Tip: When a gauge goes out for external calibration, check it out to the cal lab like any other borrower. The overdue list then chases late returns for you - a gauge at the lab should never look identical to a gauge that is simply gone.
Calibration and machine service records
Two kinds of dates earn their place on the register. Calibration due dates on metrology are the obvious ones - a measurement made with an out-of-cal gauge is a conversation nobody wants to have with a customer’s quality team, so the due date and the latest certificate belong on each gauge’s record where anyone can find them.
Machine service is the slower burn. Way lube, coolant system maintenance, belt and filter changes, and every repair with its invoice belong on the machine’s own history - because that history is what eventually answers whether the next spindle rebuild is an investment or good money after bad.
Getting started without stopping production
- Start with the crib and the gauges. The highest-value, highest-drift items first; the rest of the shop can follow a drawer at a time.
- Label as you list. Small durable labels on holders and equipment; for gauges that live in fitted cases, label the case.
- Draw the asset/stock line once. Inserts and drills get reorder points, not records. A register full of individually tracked drill bits is a register nobody maintains.
- Check everything out to where it is today. True from day one beats complete next quarter.
- Enforce one habit: nothing leaves the crib without a scan.
Where AMPthilly fits
AMPthilly runs this whole pattern from a phone browser. Each tool gets a register entry with custom fields - calibration due dates on gauges, condition notes on fixtures - plus printable QR labels you can batch-print for an entire drawer. Scanning a label with a phone camera opens the record in the browser, no app install, where a machinist can check the tool out, hand it over, or report damage with a photo through the service desk. Checkouts, returns and edits land in a permanent audit history, and CSV import brings an existing tooling list straight in. The free plan covers 3 users and 25 assets with no card required - enough to pilot the gauge cabinet before putting the whole crib on it (plans are on the pricing page).
FAQ
How do machine shops keep track of tooling and gauges? Durables get IDs and an owner - a person, machine or shelf - with checkouts recording every move; inserts and drills are stock with reorder points, counted on a rolling cycle.
Should cutting tools be tracked as assets or consumables? If it comes back after the job (holders, collets, fixtures), it is an asset. If it gets used up (inserts, drills, taps), track quantity with a reorder point instead.
How do you track gauge calibration in a small shop? Due date and latest certificate on each gauge’s record, gauges checked out to the cal lab when they leave, and a monthly filter on what is coming due.
Is a spreadsheet enough for tool crib management? For one bench, maybe. Once tooling moves between machines and people daily, the checkout itself has to update the record - nobody edits a sheet mid-setup.

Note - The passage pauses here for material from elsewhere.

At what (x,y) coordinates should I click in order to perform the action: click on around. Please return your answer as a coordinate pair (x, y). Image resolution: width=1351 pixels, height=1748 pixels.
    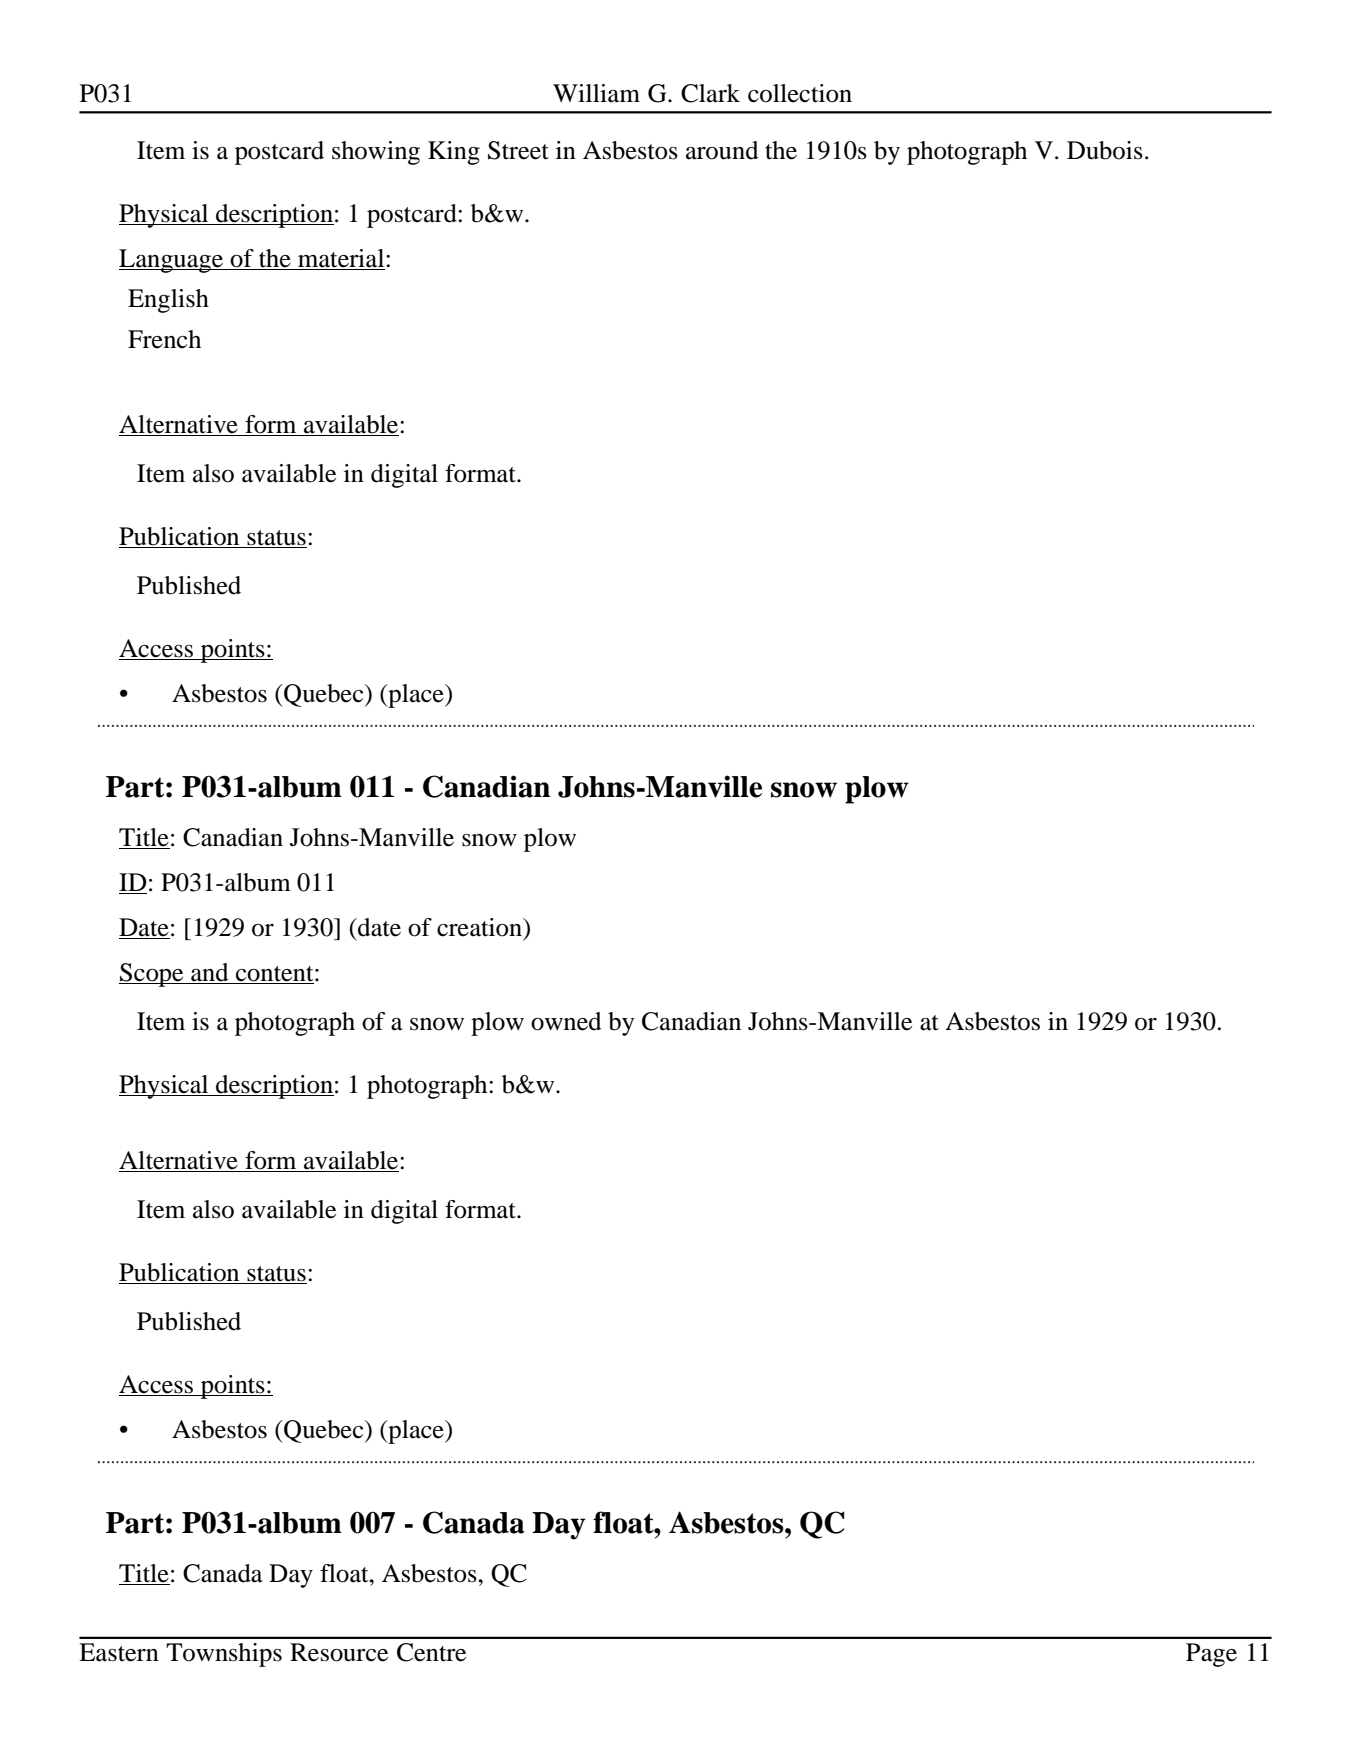
    Looking at the image, I should click on (722, 150).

How does QR labelling work on machine shop tooling? Small durable labels tied to each item’s record; a phone camera scan shows what it is, who has it, and its history. Label cases or storage slots where coolant and chips would destroy a label on the tool.
The takeaway
Shop tooling drifts because handovers outpace records. Separate assets from stock, give every durable item an ID and an owner, run the crib as a checkout counter, and put calibration and service dates on the record where they can nag. Tools like AMPthilly wrap that pattern - register, checkouts, QR labels, service history - in one place, free to start with 3 users and 25 assets; but the rule comes first: if it comes back to the drawer, it has a record.